Task to carry out
The reply should reproduce every line of the data below word for word, minus any images.

_ _ _ _

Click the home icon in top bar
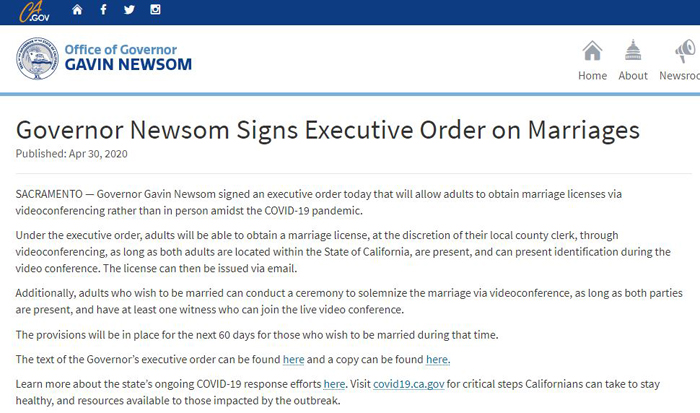 coord(77,9)
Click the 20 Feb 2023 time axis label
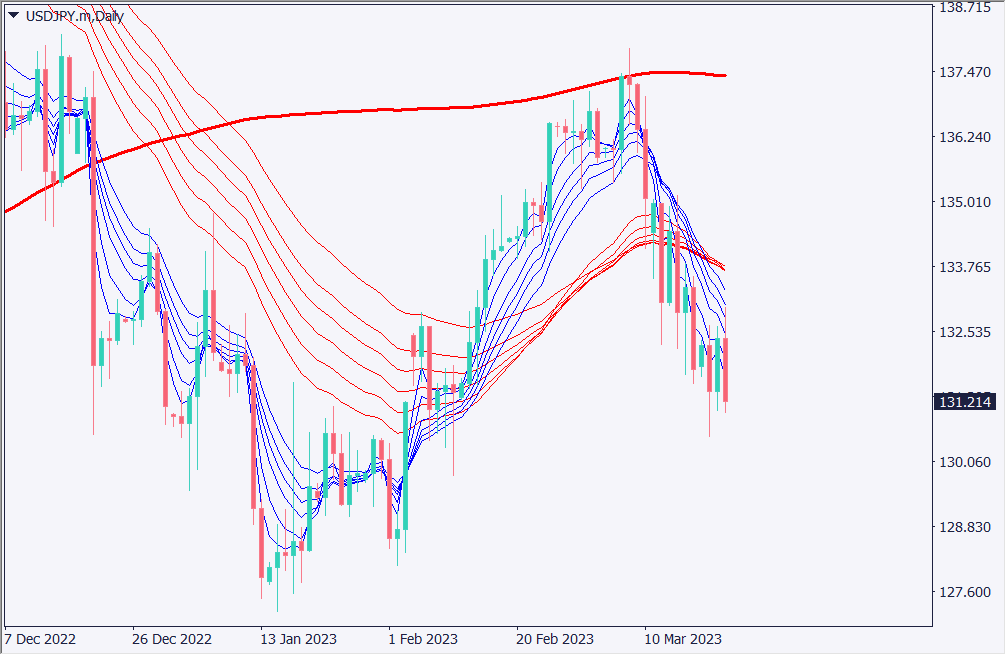The height and width of the screenshot is (655, 1006). 553,639
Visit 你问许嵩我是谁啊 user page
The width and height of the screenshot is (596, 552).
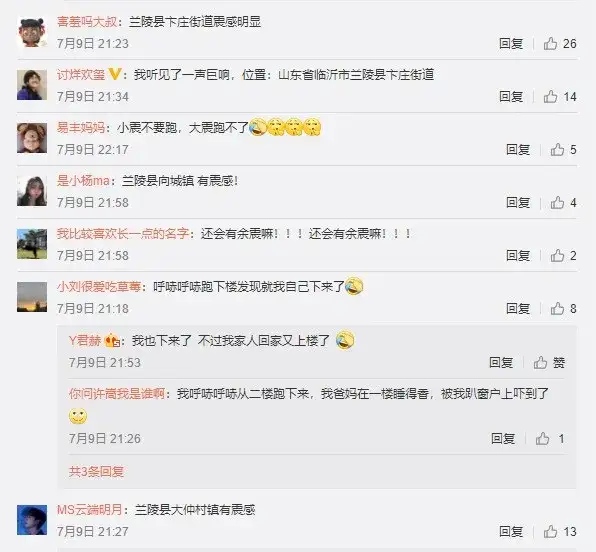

_ _ _ _

Result of this exercise
Click the home icon in top bar
 coord(77,9)
Click the 20 Feb 2023 time axis label
The height and width of the screenshot is (655, 1006). 553,639
Visit 你问许嵩我是谁啊 user page
The width and height of the screenshot is (596, 552).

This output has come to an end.